▸ **Podany tekst**:
Zobacz pełną wersję : Nagrody EISA 2005-2006
Informacja polskojęzyczna na temat nagród EISA 2005-2006: http://www.fotopolis.pl/index.php?gora=1&lewa=1&e=3262
"Najlepszy aparat: Canon EOS 350D..."
Reszta w artykule ;)
d2x lepszy od 1ds mkII ? hehe
Il fuoco
16-08-2005, 22:38
Najlepszy aparat profesjonalny: Nikon D2X
Najlepszy obiektyw: Sigma 18-200 mm F3.5-6.3 DC
żal mi ich - bardzo mi ich żal...
Kto płaci wiecej ten wygrywa :)
Kto płaci wiecej ten wygrywa :)
święta racja, ciekawi mnie kto "po cichu" sponsoruje konkurs i oceniających
"Najlepszy obiektyw: Sigma 18-200 mm F3.5-6.3 DC"
:mrgreen: :mrgreen: :mrgreen:
ciekawe czemu: "najlepszy aparat - Canon EOS 350D" nie wzbudza rechotu?
bo Sigma przynajmniej jest w miare solidnie mechanicznie skonstruowana. i z dobrych materialowi. takich, na ktorych nie zostaja slady jak sie paznokciem przejedzie :DD
ciekawe czemu: "najlepszy aparat - Canon EOS 350D" nie wzbudza rechotu?
Bo to jest forum Canona ;)

▸ **Dostarczone dane**:
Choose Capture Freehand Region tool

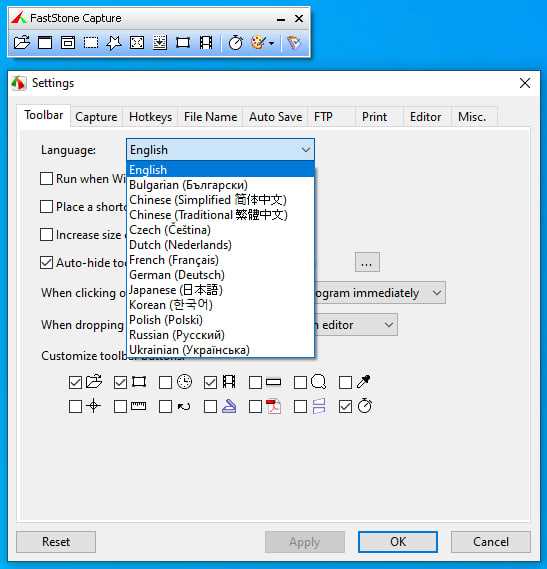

▸ **Do zrobienia**:
a: Jaki obiektyw nagrodzono jako najlepszy według wątku o nagrodach EISA 2005-2006?
b: Dopisz dalszy ciąg wątku o nagrodach EISA 2005-2006, zaczynając od miejsca po ostatniej wypowiedzi.

▸ **Wyniki zadań**:
a: Sigma 18-200 mm F3.5-6.3 DC.

b:
Nagrody są przyznawane dla produktów, których promocja odbyła się w okresie 12 miesięcy wstecz. To nie są kategorie "OPEN". A sponsoring istniał, istnieje i będzie istniał. Z czegoś się muszą utrzymywać organizacje i wydawnictwa.
[...]takich, na ktorych nie zostaja slady jak sie paznokciem przejedzie :DD O. To teraz najistotniejsza cecha aparatu jest wyglad i jakosc materialow? :)
ciekawe czemu: "najlepszy aparat - Canon EOS 350D" nie wzbudza rechotu?
bo Sigma przynajmniej jest w miare solidnie mechanicznie skonstruowana. i z dobrych materialowi. takich, na ktorych nie zostaja slady jak sie paznokciem przejedzie :DD
I, dodatkowo, można przy jej użyciu zrobić niezłe zdjęcia
Il fuoco
17-08-2005, 10:24
Wy napewno jesteście pewni tego, co mówicie? f6.3 przy 200mm ma robić zdjęcia z rozsądną jakością?!
Wy napewno jesteście pewni tego, co mówicie? f6.3 przy 200mm ma robić zdjęcia z rozsądną jakością?!
umowmy sie, ze jak mam godzine na obfocenie jakiegos ciekawego miejsca, to wole taka Sigme niz zestaw stalek czy L-ek o krotszym zakresie. bo dzieki wygodzie 18-200 (czy 18-125 w moim przypadku) moge po prostu robic zdjecia i skupic sie na wyborze kadru, nie przekrecaniu obiektywow.
podstawowa zasada mowi: najpierw w ogole trzeba zrobic zdjecia, zeby potem dywagowac na temat jakosci. a zdjecia robi sie majac obiektyw na korpusie, a nie co chwile wymieniajac szkielka.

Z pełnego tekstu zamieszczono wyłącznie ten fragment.